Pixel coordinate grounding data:

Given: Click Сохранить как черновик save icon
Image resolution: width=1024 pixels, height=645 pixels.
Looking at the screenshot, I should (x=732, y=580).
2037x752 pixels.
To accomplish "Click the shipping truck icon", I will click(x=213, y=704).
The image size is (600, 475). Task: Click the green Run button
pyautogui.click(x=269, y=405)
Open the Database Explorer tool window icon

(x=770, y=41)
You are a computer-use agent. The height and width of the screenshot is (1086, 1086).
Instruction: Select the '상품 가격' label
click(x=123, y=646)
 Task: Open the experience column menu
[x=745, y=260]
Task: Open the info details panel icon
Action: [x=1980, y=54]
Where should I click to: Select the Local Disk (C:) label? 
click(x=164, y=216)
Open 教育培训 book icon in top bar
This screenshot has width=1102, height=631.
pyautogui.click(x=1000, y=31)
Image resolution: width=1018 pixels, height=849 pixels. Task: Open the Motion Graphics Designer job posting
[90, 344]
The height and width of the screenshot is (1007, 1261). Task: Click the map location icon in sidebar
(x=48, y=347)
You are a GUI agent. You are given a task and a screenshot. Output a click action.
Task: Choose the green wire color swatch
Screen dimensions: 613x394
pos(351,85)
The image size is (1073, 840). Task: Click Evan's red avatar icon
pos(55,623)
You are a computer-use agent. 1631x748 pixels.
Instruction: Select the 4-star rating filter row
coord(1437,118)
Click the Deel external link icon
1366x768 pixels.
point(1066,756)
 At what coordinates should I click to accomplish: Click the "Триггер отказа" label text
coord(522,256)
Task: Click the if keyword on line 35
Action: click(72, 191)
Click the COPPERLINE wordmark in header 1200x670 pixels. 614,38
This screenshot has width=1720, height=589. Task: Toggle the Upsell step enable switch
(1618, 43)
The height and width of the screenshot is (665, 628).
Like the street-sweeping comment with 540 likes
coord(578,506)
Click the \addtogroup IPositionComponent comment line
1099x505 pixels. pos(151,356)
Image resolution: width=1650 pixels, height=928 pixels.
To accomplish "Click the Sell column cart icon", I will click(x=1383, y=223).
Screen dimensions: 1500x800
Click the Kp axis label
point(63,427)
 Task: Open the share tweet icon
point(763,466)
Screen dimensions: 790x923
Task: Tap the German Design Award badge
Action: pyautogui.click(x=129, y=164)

§ Work to be completed
Check each line above for the word "computer" and copy the ones that have it.

§ Result
You are a computer-use agent. The height and width of the screenshot is (1086, 1086).
You are a computer-use agent. 1631x748 pixels.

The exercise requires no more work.